Munroe breathed a slow, deep in-and-out, and sank fully into the mattress with its stench of mold and grime and human sweat, floated in the vibration of the language, drowned in it until the lock clanked metal against metal and the door slid to the side and the room went blinding white.
The pain returned with the light and she squinted at the shadow that stooped and filled the doorway. The intruder was followed by
another, and the two kept a cautious distance until they were joined by a third, who moved in closer. “You are awake now,” he said, and there was a familiarity to his voice, as if she’d dreamed him or this was déjà vu. “That is good,” he said. “You eat, then you come with us.”
His English was accented and clearly enunciated—perhaps from an education in England or even in Canada; he wasn’t a native speaker. But he’d stopped talking and Munroe’s mind, still numb from the drugs, worked too slowly to capture what she should have known. Knowledge was there on the edge and then it vanished, and she sighed and let go again, into the peace.
The shadowed voice spoke to the two behind him, words that fractured and spun inside her head. Meaning, but not exact, a language familiar, although not perfectly so.
“Let her sleep some more,” he’d said. “She’s not ready.”
Yes, that was the meaning. And then they were gone and she was left with the silence and the voices, always the voices, and the darkness, and the passage of time.
Then awareness.
Her eyes snapped open to blackness, her mind fully awake.
Munroe flipped to her stomach and into a crouch.
The sliver of light was gone and the Hungarian recording still intruded into the silence.
She slid from mattress to floor, followed the wall to a corner, taking minutes to explore through touch what sight would have told her in seconds, tracing along the perimeter of a cell that she guessed at seven feet by about six, with a ceiling so low it occasionally snagged her hair.
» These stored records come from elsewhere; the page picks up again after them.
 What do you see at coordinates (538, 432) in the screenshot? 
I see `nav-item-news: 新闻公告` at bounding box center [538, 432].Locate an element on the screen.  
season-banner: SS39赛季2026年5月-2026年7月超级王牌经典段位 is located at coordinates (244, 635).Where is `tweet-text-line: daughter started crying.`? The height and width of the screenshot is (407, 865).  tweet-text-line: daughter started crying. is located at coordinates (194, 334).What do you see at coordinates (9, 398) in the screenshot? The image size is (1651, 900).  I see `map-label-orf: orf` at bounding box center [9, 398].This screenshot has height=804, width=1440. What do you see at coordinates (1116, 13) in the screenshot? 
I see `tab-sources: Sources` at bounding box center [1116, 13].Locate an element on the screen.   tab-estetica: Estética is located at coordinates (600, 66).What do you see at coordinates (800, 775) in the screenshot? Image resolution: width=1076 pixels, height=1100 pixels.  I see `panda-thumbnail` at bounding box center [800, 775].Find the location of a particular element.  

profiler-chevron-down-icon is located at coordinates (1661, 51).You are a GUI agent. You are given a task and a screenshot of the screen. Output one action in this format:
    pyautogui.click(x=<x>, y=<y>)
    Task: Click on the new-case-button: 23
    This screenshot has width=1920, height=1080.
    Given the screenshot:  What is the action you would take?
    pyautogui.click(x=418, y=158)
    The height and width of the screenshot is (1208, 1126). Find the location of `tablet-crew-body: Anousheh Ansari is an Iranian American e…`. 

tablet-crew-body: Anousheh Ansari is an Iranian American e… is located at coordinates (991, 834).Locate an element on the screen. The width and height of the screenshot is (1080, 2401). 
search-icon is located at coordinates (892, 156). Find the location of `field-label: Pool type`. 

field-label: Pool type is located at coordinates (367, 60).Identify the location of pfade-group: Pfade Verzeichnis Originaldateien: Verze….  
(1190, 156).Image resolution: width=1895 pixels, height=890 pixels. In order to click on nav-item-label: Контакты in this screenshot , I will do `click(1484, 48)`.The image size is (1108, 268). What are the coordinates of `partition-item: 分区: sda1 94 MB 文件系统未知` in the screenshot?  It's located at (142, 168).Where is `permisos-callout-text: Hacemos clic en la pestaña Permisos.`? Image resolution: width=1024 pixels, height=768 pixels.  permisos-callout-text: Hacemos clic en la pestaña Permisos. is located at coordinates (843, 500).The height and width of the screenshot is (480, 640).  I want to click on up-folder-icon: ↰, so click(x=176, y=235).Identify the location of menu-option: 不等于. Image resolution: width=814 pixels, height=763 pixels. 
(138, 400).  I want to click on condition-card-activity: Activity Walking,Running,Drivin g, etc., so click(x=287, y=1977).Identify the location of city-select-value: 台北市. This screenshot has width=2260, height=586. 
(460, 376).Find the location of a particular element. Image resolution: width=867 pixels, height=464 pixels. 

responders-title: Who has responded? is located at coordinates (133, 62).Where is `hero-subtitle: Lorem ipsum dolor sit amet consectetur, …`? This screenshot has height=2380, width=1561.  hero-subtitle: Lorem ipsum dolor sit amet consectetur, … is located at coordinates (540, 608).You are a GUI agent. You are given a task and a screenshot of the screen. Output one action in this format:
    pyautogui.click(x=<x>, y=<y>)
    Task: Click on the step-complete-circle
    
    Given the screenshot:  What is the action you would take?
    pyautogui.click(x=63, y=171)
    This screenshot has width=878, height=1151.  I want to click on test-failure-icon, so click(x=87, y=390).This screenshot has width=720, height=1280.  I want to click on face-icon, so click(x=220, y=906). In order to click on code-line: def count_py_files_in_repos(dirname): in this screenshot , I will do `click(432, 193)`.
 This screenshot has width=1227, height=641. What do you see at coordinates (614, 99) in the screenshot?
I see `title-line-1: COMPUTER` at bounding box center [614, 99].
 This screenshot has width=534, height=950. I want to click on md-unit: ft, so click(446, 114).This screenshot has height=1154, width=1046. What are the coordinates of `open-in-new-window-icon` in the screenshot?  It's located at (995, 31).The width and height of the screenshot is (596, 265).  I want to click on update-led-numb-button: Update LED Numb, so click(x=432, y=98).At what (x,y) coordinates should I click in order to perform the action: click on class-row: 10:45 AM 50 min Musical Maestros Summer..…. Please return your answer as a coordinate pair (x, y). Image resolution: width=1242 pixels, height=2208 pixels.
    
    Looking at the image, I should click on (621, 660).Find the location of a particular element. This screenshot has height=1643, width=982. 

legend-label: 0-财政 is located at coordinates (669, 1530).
Near the door she knocked into a metal tray, paused in reaction to hunger, then continued past because nourishment wasn’t worth the risk of being drugged again. Returned to the mattress, and there, seated with her back to the cold stone, she let her mind meander in slow soft circles—puzzle unfolding, questions forming—timed to the rhythm of voices that imitated the language immersion she would put herself through before entering a new country or new assignment—as if they—whoever they were—knew; knew of the inexplicable ability that had been with her since childhood, the ability to assimilate language with nearly the same speed others processed what they saw, a poisonous gift that had defined every moment of her life and brought her to the place that had created what she now was.